- Selected extract
* * *
Package 'modeltime.ensemble' reference manual

Title:	Ensemble Algorithms for Time Series Forecasting with Modeltime
Description:	A 'modeltime' extension that implements time series ensemble forecasting methods including model averaging, weighted averaging, and stacking. These techniques are popular methods to improve forecast accuracy and stability.
Authors:	Matt Dancho [aut, cre], Business Science [cph]
Maintainer:	Matt Dancho <[email protected]>
License:	MIT + file LICENSE
Version:	1.0.4
Built:	2024-09-18 06:46:10 UTC
Source:	CRAN

Creates an Ensemble Model using Mean/Median Averaging

Description

Creates an Ensemble Model using Mean/Median Averaging

Usage

ensemble_average(object, type = c("mean", "median"))
ensemble_average(object, type = c("mean", "median"))

Arguments

`object`	A Modeltime Table
`type`	Specify the type of average ("mean" or "median")

Details

The input to an ensemble_average() model is always a Modeltime Table, which contains the models that you will ensemble.

Averaging Methods

The average method uses an un-weighted average using type of either:

"mean": Performs averaging using mean(x, na.rm = TRUE) to aggregate each underlying models forecast at each timestamp
"median": Performs averaging using stats::median(x, na.rm = TRUE) to aggregate each underlying models forecast at each timestamp

Value

A mdl_time_ensemble object.

Examples


library(tidymodels)
library(modeltime)
library(modeltime.ensemble)
library(dplyr)
library(timetk)

# Make an ensemble from a Modeltime Table
ensemble_fit <- m750_models %>%
    ensemble_average(type = "mean")

ensemble_fit

# Forecast with the Ensemble
modeltime_table(
    ensemble_fit
) %>%
    modeltime_forecast(
        new_data    = testing(m750_splits),
        actual_data = m750
    ) %>%
    plot_modeltime_forecast(
        .interactive = FALSE,
        .conf_interval_show = FALSE
    )


library(tidymodels)
library(modeltime)
library(modeltime.ensemble)
library(dplyr)
library(timetk)

# Make an ensemble from a Modeltime Table
ensemble_fit <- m750_models %>%
    ensemble_average(type = "mean")
* * *
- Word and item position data
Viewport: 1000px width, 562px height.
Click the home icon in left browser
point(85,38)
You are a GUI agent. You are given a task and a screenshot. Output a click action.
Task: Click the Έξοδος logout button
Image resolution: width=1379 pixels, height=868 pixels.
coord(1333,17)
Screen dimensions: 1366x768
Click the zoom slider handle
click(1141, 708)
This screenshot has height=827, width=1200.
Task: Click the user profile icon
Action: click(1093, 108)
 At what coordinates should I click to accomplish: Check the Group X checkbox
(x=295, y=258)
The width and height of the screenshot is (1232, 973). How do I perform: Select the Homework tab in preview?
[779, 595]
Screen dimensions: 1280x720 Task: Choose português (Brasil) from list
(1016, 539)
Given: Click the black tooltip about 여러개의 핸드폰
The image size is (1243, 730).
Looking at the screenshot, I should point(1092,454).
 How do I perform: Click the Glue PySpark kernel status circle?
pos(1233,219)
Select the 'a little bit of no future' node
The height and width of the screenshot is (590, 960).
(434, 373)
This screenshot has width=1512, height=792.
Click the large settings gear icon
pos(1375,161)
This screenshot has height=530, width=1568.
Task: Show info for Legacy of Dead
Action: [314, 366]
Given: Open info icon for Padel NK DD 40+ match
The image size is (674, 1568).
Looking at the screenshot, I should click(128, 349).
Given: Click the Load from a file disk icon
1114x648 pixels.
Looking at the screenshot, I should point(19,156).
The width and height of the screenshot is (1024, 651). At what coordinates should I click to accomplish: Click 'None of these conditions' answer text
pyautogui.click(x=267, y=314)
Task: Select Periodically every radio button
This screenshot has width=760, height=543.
* * *
- List of tasks
A – Copy the stretch of the modeltime.ensemble reference manual from "Package 'modeltime.ensemble' reference" through "accuracy and stability.", substituting "blending" for "stacking".
B – Reproduce the entries line for line, covering the stretch from their first line through the line that contains "(1016, 539)".
The reference manual and the entries come from separate, unrelated sources.

- The responses
A –
Package 'modeltime.ensemble' reference manual

Title:	Ensemble Algorithms for Time Series Forecasting with Modeltime
Description:	A 'modeltime' extension that implements time series ensemble forecasting methods including model averaging, weighted averaging, and blending. These techniques are popular methods to improve forecast accuracy and stability.

B –
Viewport: 1000px width, 562px height.
Click the home icon in left browser
point(85,38)
You are a GUI agent. You are given a task and a screenshot. Output a click action.
Task: Click the Έξοδος logout button
Image resolution: width=1379 pixels, height=868 pixels.
coord(1333,17)
Screen dimensions: 1366x768
Click the zoom slider handle
click(1141, 708)
This screenshot has height=827, width=1200.
Task: Click the user profile icon
Action: click(1093, 108)
 At what coordinates should I click to accomplish: Check the Group X checkbox
(x=295, y=258)
The width and height of the screenshot is (1232, 973). How do I perform: Select the Homework tab in preview?
[779, 595]
Screen dimensions: 1280x720 Task: Choose português (Brasil) from list
(1016, 539)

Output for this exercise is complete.